As explained by the ranger, volcanic activity beneath the surface of the volcano eroded and weakened the rock structure on the side of the mountain, turning it to clay. This weakened area provided an opportunistic path for the upwelling magma to take, versus the hardened rock plug at the top of the volcano. The side of the mountain bulged with pressure and structural weakening. The landslide and accompanying 5.1 earthquake triggered the event that would unleash the power and fury of Mt St Helens, with resultant lateral blast, pyroclastic flows, lahars (mud flows) and an ejection of ash that would circle the globe.

It is sobering to realize that volcanism can eat away at a mountain’s rock structure from within, weakening it and exposing the mountain to risk of collapse.

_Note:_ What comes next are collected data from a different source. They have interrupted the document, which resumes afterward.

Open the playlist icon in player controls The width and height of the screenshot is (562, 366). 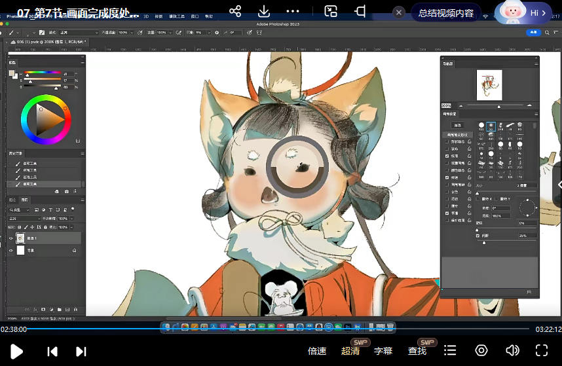(450, 350)
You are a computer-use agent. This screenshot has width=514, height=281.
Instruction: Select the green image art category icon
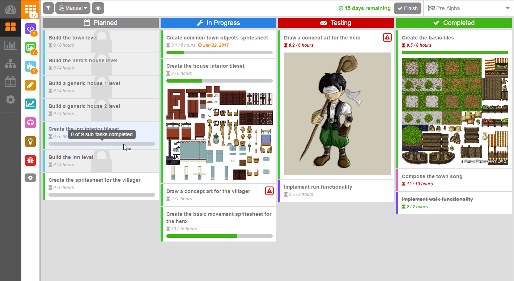point(30,47)
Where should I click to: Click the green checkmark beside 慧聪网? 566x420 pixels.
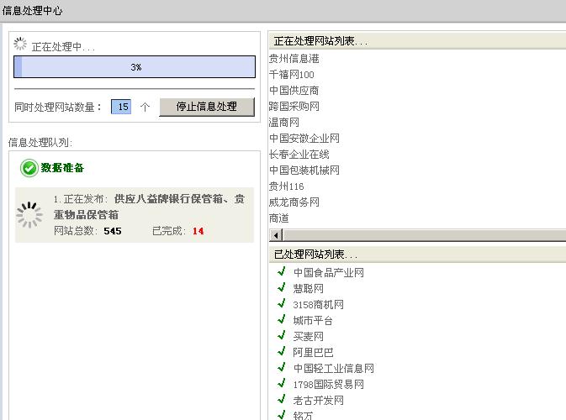(282, 288)
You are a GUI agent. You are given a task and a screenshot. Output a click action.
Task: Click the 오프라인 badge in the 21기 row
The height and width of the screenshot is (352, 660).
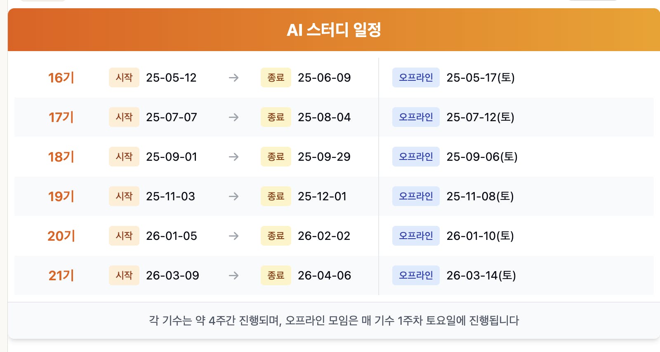point(416,275)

It is yet another example of a “tipping point” where a marginal change can have a result out of proportion to its own magnitude.

Geologists and volcanologists study volcanoes and other geological system and we are all continually learning from their experience. Johnston Ridge Observatory was named in memory of geologist David Johnston, volcanologist, who witnessed the May 18, 1980 eruption from what is now Johnston Ridge, and radioed in the message “Vancouver, Vancouver, this is it” before perishing in the blast.

The Mt St Helens 1980 eruption has resulted in a continued expansion in knowledge and monitoring tools for understanding the behavior of volcanoes.

In one study, the impacts of volcanic hydrothermal systems on Cascade volcanoes is being studied by the United States Geological Survey.

A wide range of information about Cascade Volcanoes can be found on the Cascade Volcano Observatory (CVO) site.